(Collected data entries)
================

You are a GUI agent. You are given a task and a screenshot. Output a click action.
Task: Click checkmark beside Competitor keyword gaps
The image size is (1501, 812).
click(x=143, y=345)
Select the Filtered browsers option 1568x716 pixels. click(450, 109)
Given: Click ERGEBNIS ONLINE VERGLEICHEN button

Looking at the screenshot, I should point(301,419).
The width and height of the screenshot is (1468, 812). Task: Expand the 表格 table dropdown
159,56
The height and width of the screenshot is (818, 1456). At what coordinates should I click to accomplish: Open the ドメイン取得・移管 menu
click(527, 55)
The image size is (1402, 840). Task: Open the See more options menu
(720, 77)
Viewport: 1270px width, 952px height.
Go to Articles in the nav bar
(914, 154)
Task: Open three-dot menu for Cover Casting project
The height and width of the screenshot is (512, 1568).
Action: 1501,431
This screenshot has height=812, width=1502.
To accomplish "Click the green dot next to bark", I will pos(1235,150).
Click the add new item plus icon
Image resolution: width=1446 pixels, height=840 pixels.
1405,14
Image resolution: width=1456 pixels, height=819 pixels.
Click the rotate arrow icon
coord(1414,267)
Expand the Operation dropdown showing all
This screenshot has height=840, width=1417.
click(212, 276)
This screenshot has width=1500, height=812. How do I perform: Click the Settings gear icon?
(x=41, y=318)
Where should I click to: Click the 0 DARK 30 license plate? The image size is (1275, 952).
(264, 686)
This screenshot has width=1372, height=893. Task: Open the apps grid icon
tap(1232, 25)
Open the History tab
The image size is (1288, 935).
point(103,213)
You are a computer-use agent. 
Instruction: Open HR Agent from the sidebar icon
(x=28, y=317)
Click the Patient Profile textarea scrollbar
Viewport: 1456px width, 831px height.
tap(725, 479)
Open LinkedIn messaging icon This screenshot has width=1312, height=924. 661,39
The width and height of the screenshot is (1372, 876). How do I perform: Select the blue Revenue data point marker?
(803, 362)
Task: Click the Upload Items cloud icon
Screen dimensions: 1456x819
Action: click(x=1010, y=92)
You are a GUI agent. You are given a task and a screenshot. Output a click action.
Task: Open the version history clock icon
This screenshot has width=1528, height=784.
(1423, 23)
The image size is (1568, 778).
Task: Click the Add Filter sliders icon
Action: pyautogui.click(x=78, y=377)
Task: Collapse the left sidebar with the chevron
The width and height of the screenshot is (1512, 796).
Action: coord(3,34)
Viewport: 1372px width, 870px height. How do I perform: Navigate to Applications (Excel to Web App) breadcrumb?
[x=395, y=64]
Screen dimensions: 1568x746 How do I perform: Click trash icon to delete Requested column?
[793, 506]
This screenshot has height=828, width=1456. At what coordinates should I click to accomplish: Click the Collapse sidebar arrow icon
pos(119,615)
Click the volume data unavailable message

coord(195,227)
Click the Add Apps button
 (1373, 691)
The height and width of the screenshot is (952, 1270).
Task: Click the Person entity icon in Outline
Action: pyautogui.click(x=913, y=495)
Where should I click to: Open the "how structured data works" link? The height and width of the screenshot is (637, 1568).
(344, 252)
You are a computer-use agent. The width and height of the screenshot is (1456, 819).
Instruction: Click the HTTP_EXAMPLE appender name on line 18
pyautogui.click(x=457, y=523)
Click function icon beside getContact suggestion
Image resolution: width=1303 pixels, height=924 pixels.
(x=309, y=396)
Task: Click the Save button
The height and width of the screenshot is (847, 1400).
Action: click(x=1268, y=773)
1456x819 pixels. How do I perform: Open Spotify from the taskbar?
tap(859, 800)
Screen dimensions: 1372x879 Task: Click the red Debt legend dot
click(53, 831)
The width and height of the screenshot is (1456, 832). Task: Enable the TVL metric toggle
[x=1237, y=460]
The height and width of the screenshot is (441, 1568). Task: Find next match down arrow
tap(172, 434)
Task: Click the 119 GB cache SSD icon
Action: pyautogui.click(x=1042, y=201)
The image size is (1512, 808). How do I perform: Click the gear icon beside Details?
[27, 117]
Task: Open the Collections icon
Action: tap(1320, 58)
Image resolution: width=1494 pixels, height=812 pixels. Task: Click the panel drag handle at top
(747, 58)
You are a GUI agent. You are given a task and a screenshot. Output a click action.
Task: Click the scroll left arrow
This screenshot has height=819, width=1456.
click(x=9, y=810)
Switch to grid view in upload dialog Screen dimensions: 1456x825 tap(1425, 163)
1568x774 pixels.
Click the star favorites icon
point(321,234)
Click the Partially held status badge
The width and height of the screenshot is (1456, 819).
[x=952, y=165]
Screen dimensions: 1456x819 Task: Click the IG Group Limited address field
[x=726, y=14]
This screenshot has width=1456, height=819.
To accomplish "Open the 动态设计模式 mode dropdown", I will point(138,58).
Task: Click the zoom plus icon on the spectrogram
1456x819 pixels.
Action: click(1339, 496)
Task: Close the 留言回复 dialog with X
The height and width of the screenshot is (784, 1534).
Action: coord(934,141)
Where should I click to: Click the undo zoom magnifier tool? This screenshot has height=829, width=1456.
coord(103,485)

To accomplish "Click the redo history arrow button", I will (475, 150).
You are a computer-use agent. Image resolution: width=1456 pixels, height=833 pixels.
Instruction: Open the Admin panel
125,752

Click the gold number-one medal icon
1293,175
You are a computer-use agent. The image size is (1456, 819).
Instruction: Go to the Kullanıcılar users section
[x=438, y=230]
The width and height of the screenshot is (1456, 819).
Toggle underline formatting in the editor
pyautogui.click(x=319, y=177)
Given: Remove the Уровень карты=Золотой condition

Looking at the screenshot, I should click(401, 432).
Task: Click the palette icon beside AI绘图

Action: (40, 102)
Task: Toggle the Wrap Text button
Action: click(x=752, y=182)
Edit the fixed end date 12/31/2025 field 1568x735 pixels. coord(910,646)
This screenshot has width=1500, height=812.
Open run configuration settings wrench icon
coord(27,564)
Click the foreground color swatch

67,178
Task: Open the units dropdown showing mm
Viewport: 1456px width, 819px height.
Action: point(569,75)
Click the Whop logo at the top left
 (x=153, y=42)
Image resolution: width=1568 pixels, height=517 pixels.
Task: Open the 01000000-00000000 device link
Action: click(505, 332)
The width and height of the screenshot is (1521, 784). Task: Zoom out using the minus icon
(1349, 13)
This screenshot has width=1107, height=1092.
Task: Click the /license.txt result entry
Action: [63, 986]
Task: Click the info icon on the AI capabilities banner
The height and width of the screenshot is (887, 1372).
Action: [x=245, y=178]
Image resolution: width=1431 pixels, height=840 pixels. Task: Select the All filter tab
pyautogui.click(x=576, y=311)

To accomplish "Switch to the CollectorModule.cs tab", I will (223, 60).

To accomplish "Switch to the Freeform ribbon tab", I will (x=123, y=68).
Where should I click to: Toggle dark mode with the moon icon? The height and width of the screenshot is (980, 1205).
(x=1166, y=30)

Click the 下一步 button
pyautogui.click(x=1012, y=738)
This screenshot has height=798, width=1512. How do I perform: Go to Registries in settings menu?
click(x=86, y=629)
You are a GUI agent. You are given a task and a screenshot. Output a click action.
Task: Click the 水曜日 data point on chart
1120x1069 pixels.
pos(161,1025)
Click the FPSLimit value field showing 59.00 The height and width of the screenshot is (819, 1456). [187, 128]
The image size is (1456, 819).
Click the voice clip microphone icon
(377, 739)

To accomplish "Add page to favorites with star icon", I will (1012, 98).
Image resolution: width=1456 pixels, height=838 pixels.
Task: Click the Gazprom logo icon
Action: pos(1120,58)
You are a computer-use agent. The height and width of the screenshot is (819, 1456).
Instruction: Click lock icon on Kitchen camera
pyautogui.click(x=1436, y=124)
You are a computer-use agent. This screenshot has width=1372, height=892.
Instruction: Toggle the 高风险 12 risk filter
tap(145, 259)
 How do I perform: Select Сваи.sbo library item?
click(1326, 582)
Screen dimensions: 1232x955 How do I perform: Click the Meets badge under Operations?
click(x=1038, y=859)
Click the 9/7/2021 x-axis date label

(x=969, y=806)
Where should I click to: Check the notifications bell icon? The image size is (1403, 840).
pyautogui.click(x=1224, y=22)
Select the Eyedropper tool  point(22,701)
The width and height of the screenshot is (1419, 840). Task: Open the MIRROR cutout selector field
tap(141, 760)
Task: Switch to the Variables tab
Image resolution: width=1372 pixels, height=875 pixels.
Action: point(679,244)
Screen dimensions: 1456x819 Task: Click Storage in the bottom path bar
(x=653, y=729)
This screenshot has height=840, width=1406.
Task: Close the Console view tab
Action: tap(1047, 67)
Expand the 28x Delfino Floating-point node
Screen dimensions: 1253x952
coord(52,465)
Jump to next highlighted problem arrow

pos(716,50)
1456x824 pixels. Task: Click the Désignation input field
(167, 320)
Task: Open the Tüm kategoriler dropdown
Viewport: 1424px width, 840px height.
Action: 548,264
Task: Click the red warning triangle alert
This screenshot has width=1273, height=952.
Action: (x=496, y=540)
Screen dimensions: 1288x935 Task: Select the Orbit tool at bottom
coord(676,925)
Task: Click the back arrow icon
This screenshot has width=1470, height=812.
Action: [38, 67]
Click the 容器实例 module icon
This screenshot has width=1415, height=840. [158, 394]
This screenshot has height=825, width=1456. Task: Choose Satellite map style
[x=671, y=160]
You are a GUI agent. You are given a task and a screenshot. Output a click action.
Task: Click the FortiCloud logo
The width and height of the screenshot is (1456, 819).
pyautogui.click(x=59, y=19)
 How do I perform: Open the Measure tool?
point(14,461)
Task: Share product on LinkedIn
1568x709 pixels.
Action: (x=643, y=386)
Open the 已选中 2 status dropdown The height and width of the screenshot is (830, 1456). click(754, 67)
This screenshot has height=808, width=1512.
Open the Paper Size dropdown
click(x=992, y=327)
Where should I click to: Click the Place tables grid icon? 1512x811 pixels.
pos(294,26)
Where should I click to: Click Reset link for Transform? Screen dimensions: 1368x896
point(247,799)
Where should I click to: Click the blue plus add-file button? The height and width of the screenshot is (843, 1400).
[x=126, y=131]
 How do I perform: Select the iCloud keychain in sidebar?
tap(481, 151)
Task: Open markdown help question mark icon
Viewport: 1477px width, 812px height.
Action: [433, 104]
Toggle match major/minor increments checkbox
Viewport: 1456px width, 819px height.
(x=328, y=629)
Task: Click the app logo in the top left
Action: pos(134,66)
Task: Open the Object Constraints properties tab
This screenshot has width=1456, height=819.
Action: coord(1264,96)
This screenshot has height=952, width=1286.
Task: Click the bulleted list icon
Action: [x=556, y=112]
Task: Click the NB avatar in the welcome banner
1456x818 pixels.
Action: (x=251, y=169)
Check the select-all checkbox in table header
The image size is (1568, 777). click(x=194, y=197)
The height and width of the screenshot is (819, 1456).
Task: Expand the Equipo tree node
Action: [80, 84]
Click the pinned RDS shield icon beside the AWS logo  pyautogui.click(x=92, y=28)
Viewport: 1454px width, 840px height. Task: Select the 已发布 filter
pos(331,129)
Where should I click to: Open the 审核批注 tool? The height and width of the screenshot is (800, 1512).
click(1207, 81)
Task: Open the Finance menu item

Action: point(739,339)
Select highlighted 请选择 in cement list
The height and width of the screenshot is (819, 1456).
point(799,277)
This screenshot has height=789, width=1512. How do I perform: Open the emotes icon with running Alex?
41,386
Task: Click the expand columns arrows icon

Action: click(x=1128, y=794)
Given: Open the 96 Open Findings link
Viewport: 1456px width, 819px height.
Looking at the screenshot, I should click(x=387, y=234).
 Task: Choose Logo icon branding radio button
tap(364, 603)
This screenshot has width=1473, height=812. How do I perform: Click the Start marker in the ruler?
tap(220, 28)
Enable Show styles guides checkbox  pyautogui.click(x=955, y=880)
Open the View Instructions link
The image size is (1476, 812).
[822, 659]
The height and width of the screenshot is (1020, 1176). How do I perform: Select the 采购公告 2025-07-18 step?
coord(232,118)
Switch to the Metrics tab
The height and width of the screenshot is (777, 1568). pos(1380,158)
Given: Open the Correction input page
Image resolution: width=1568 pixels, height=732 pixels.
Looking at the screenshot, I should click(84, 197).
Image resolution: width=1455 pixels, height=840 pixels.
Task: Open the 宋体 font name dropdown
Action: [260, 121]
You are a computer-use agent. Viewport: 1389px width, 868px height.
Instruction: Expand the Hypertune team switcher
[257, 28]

================

In the records above, count the lines that contain the word "computer" and state only that count.

7